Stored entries

● ● ●

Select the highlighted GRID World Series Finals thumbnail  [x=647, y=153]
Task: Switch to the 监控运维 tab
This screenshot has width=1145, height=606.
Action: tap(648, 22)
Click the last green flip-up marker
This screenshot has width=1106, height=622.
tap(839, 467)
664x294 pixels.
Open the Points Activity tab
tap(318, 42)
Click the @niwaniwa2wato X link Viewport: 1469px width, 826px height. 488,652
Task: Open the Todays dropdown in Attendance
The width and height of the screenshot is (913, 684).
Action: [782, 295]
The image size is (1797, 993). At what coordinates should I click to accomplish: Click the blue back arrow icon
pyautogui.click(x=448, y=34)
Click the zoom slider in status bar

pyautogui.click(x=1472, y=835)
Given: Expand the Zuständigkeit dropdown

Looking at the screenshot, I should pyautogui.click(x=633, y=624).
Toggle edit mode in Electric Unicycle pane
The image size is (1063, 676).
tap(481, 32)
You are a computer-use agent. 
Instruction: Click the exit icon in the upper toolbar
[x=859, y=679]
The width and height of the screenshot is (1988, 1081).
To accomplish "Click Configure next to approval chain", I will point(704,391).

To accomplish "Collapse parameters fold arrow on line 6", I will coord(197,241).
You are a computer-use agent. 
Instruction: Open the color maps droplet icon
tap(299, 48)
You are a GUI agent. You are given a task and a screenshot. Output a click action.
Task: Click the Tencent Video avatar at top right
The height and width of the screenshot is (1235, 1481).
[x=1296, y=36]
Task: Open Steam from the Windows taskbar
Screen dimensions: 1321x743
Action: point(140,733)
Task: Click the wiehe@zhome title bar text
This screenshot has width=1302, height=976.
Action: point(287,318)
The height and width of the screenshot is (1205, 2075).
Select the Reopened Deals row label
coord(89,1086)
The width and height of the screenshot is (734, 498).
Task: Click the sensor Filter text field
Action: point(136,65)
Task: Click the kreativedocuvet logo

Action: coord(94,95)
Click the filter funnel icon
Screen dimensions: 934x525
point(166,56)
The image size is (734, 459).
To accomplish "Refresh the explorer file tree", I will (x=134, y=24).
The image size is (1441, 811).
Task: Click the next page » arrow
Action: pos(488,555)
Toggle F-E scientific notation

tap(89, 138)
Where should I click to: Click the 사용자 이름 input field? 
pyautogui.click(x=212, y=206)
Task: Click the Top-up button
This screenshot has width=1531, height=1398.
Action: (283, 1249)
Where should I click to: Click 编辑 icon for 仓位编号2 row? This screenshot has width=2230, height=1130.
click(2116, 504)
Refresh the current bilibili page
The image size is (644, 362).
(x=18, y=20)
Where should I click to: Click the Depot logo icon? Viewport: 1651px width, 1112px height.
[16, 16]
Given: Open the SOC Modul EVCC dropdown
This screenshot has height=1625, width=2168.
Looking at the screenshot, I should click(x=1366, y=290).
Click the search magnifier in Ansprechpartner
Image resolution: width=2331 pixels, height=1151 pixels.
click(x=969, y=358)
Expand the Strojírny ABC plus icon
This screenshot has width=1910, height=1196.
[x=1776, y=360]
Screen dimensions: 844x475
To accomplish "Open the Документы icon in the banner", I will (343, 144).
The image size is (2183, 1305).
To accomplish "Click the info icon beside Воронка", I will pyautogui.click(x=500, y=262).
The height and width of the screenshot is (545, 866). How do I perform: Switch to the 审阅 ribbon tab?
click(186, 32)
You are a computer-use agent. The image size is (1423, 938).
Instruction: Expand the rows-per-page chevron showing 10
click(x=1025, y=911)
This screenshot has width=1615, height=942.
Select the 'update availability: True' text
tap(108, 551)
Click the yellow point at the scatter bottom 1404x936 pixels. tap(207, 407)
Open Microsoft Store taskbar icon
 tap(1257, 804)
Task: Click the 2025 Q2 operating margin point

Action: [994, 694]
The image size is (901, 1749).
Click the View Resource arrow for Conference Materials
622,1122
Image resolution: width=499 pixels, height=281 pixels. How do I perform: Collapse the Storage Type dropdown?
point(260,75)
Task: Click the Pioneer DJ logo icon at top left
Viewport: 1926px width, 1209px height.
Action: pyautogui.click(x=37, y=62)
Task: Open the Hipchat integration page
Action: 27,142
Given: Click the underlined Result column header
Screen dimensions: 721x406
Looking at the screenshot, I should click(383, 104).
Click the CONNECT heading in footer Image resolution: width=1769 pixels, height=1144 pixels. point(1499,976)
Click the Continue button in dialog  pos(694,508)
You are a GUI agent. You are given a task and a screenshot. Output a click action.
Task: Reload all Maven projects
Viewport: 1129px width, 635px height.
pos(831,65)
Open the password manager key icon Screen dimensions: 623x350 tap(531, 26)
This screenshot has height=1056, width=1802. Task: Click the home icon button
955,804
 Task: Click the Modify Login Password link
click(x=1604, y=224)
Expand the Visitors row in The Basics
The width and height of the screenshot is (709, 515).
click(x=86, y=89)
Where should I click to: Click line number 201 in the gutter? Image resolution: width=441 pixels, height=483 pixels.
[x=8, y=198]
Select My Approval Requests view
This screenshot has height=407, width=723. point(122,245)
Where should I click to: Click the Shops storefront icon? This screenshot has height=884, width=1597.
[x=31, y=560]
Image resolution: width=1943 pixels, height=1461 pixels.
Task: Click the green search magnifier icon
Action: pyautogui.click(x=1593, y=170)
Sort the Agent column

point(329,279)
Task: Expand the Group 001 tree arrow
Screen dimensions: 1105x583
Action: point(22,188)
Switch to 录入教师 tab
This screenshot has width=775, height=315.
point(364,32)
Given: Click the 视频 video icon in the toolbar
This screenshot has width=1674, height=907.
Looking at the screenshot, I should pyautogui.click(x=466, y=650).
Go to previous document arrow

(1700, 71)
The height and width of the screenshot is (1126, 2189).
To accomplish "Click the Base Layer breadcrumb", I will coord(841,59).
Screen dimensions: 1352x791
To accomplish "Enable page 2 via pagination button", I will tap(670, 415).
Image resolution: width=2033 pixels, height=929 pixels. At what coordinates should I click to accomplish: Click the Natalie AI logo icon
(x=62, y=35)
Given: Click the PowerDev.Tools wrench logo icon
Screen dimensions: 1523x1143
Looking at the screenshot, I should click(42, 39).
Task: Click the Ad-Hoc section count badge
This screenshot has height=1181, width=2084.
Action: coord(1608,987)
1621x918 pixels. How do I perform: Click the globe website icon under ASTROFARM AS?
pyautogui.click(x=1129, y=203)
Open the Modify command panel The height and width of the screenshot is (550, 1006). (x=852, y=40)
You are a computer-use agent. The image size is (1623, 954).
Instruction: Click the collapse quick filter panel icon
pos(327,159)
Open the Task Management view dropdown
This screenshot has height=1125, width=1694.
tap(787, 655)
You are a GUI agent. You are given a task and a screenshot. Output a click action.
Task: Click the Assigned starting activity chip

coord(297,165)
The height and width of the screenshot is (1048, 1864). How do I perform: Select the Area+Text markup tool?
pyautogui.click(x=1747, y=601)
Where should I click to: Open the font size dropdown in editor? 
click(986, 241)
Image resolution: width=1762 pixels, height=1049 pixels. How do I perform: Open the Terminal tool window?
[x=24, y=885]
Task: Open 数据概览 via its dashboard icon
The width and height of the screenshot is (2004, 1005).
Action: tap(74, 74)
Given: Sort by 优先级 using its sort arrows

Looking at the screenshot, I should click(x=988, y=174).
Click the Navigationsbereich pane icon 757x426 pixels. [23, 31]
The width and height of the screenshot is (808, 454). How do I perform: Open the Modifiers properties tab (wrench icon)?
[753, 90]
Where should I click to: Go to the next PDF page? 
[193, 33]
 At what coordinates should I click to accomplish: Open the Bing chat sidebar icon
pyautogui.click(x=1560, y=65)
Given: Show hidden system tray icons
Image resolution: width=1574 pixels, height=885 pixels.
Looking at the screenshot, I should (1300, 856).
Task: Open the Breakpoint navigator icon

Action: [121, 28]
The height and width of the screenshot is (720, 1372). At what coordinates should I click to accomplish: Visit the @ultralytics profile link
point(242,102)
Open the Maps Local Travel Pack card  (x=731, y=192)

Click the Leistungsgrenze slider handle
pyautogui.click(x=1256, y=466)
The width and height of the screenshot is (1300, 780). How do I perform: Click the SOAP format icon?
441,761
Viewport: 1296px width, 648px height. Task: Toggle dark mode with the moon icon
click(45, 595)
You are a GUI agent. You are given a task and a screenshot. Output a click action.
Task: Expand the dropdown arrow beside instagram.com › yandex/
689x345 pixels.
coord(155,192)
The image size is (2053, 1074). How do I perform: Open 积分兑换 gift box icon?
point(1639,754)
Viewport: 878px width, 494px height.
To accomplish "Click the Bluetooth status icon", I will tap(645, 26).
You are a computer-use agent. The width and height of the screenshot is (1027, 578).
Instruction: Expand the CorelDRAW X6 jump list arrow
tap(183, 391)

● ● ●

TASK TO CARRY OUT:
Give the count of lines above that include the word "computer", stating no other information.

ANSWER BELOW:
5